> **Entries shown**:

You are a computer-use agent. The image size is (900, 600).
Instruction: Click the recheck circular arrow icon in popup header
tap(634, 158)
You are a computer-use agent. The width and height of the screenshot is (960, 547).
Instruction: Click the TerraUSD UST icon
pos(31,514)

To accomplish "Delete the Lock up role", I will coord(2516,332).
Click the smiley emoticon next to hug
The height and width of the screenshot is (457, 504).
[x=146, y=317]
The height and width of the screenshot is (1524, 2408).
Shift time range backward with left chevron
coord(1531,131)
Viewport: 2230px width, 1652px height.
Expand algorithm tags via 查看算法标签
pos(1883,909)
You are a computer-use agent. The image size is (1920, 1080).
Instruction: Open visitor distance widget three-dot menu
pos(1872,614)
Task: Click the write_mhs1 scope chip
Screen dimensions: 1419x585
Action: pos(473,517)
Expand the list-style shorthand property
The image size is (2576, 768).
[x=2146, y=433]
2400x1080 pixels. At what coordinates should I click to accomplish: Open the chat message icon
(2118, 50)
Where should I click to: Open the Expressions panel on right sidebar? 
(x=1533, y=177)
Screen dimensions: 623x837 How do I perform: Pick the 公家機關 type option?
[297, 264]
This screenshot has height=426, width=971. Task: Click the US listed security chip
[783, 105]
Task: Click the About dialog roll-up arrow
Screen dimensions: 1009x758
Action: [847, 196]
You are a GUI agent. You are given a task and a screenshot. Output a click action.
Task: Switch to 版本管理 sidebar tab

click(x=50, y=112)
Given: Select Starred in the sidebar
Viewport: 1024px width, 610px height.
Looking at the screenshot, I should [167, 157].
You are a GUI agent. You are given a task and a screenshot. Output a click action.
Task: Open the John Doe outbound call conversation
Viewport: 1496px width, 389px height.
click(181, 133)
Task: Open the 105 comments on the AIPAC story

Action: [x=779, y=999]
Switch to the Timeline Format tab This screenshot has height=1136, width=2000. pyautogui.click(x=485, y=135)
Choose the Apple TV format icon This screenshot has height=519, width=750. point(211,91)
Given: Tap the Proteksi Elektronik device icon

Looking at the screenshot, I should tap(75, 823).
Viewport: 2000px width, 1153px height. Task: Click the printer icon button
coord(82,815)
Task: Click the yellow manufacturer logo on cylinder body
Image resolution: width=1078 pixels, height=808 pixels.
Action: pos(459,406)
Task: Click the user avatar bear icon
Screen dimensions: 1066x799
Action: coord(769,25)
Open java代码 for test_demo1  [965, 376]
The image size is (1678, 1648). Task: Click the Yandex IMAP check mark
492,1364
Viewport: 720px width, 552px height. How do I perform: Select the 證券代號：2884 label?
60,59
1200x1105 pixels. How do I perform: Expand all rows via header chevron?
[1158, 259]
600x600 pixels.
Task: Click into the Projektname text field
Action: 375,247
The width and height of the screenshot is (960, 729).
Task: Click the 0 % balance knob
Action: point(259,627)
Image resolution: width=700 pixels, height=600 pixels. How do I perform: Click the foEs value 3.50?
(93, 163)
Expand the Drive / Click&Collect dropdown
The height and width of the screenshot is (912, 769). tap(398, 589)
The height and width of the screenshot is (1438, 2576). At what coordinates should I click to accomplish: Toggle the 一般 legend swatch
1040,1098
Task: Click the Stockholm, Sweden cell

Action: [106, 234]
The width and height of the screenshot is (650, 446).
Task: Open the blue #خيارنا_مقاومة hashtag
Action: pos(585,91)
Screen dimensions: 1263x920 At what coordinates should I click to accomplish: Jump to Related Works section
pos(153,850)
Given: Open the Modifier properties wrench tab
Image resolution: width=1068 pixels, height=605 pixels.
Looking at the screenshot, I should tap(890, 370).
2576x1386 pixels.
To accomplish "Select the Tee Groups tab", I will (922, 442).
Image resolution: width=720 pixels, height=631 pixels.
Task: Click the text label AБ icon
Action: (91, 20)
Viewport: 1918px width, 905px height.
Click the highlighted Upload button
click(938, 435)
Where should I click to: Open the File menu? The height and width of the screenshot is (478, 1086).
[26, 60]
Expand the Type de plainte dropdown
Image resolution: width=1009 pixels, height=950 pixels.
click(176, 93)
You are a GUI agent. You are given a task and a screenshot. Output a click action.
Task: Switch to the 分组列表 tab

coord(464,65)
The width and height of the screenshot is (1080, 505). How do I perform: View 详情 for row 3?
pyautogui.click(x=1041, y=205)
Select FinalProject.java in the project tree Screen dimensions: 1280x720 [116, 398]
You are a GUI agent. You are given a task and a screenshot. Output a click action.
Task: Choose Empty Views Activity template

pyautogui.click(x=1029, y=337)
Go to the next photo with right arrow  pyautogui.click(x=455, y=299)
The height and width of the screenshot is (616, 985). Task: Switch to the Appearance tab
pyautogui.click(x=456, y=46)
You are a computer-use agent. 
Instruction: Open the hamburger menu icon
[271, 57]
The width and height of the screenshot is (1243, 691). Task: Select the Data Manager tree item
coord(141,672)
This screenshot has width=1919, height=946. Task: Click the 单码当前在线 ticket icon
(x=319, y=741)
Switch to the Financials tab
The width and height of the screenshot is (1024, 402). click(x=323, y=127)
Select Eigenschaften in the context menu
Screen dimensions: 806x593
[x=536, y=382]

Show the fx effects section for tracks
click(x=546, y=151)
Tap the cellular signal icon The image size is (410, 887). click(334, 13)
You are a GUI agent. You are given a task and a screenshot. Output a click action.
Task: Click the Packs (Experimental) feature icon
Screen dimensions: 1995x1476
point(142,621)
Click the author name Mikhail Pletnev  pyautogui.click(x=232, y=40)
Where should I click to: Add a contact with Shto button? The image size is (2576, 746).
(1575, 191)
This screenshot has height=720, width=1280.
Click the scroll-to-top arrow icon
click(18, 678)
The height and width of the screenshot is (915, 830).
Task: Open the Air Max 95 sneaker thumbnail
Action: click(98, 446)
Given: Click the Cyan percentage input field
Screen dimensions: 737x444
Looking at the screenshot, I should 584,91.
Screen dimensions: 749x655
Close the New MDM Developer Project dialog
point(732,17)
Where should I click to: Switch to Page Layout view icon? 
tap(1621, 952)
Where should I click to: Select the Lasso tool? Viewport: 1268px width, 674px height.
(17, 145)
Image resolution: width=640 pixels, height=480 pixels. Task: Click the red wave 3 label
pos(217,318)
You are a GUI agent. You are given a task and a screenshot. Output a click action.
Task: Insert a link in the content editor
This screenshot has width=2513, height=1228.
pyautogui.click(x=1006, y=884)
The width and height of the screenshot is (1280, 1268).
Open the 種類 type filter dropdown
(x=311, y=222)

> **Objective**:
Gather every line from the rows above that contains the word "field" and copy each one out in full. Case counts.

> **Exercise answer**:
Task: Click into the Projektname text field
Given: Click the Cyan percentage input field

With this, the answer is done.